As a new parent, you never fully grasp the level of tired you will be when your baby arrives (because they’re so cute and it won’t matter, right? And besides, you read the books, you took the classes; you’ve got this). Right? Right?! Then, the baby arrives. Were those books lying?! You ate ALL ORGANIC YOUR WHOLE PREGNANCY!!
Now, waking every few hours to feed them, changing their diapers in the dark hoping they won’t completely wake up, and freaking out every.single.time. because they’re probably not breathing you just know something is wrong and you can’t see their chest rising and falling (remember it’s dark) and you knew you shouldn’t have put a blanket in their crib but what if they’re cold and what will you do you will have to call the hospital and then of course you see their chest rise and fall and you do it all over again two hours later. And your confidence wanes a bit.
As a second-time parent, you’re a little more prepared, a little wiser, and probably a little over confident, (because obviously you’re an expert now). And if you’re having your second child within three years of the first, you’re also probably still in some level of a sleep deficit. And that’s okay, you think; it’s just your new normal. And then your new bundle of joy arrives, and it’s totally different. And I think that’s true for most parents.

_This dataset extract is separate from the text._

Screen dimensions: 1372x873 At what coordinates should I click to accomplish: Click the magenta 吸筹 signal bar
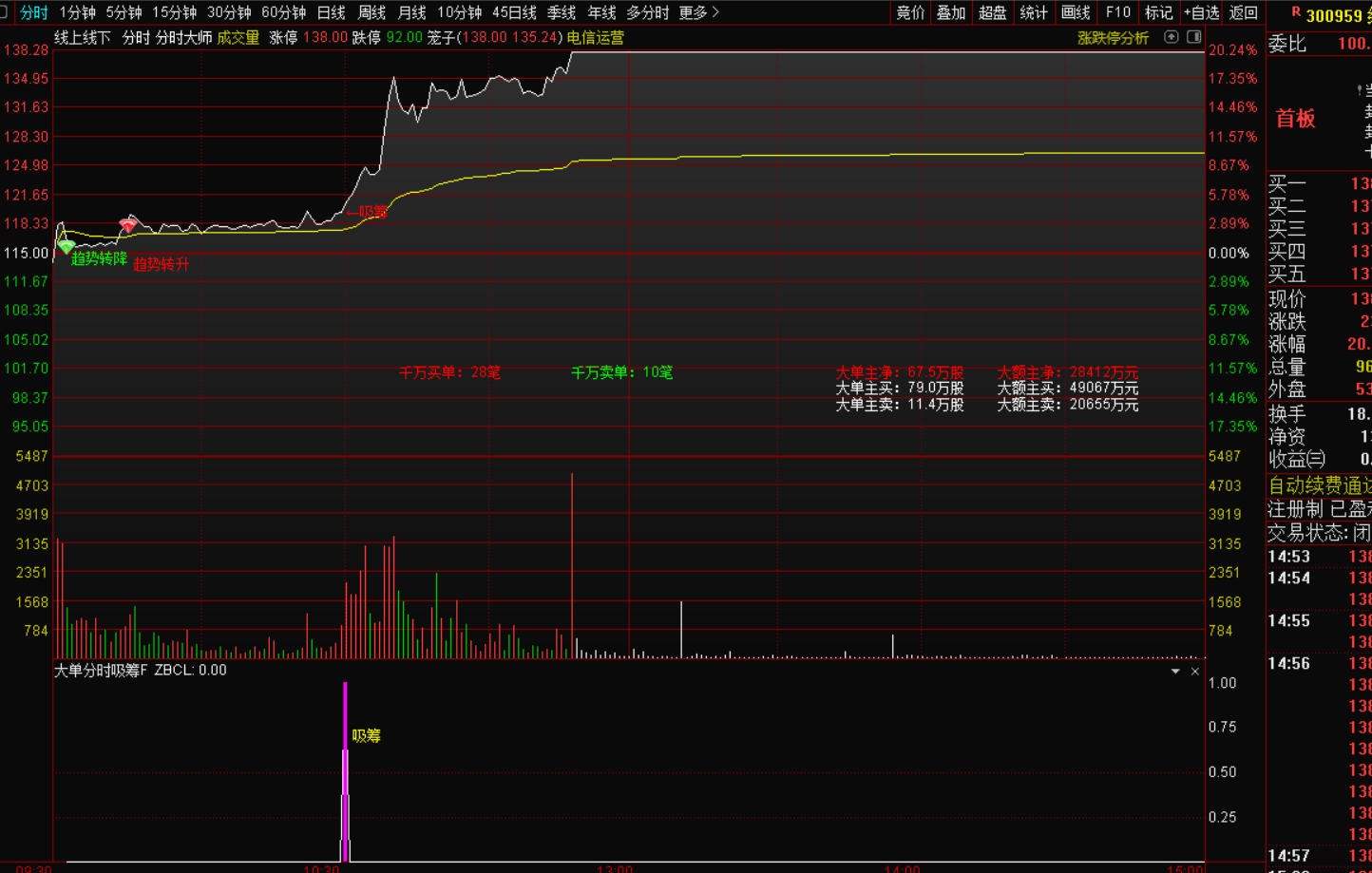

Everyone has a story to tell, ours just has more poop.
We brought Fitz home after only a few days, before the doctors and nurses anticipated we would be able to. I’d had another c-section and had to complete the normal list of box-checks to leave, usually accomplished over three to four days. I did it in two, albeit not without pain. Ladies, you know what I’m talking about. Men..I hope you don’t. 😆 Our stay at the hospital had been stressful, giving us more questions than answers and more legitimate fear than the illegitimate fear we’d had with our first, and we were determined to get home and start our new lives together as a family of four, hopeful that once we’d settled in, our little one would even out, and we with him. Even at home, though, we knew something was off. What, we didn’t know, just…something.

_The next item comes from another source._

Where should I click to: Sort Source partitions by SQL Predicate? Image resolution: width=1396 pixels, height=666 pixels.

Now, our fears of late-night asphyxiation were valid, because our sweet baby vomited nearly every.single.bottle we gave him. We’d tried every formula our doctor prescribed, including the $200 per carton powder that was the most hypo-everything you could find. But nothing stayed down. Now, when we woke up every hour to feed him since his belly couldn’t hold more than two ounces at a time, we turned on the lights, we woke him up completely, making sure he was still breathing normally. We’d spend over two hours feeding, bathing, diapering, and rocking him back to sleep, making sure we didn’t overdue it or rush him. Now, instead of fearing a blow out, we hoped to hear that familiar grunting sound, assuring us he’d absorbed some of the nutrients from what he’d kept down. And now, instead of the anticipation of a few extra minutes of sleep once he moved to his own room and we’d sleep trained him, we anticipated the day he could sleep in his own crib, the day we wouldn’t wake to hear him choking on his vomit.
A few months in, doctor google was in our website favorites. We’d scoured every article we could find, that could possibly explain our baby’s…differences? The doctors couldn’t explain it. They couldn’t explain the crying (Cholic? No, that wasn’t it), the writhing (growing pains? No, he isn’t growing enough to warrant that), the vomiting (lowered gag threshold?) the sleep-wake cycle, the deafness, the bloody stool. Nothing. The unknown weighed on us like a wet blanket. Until we met our new pediatrician, who was a little different, himself. Dr. Mason is to this day, a God-send. He caught things we didn’t know to look for. Gave advice without judgement. At every check-up he reassured us, all the while quietly assessing our son using a standard tool called a MCHAT we knew nothing about. (And God bless him for not mentioning it to us at that time). And at our eight-month check up, he gently explained that Fitz was not meeting expected developmental milestones, would need greater medical intervention including surgery, and was very possibly autistic. Our worlds were shattered. Every seemingly-irrational fear we’d had with our first-born rose to the surface, and some. Paranoia set in, hyper-vigilance our new norm. The sleep deficit we’d experienced with our first was now a distant dream. Where did we go from here? No answers, just questions. Hundreds of unanswered questions.
As I stand here now, having just cleaned poop off my face, pee off the couch, and signing to my son to find out what he wants to eat for breakfast, (a story for another day) I can’t help but smile, knowing that was just the beginning.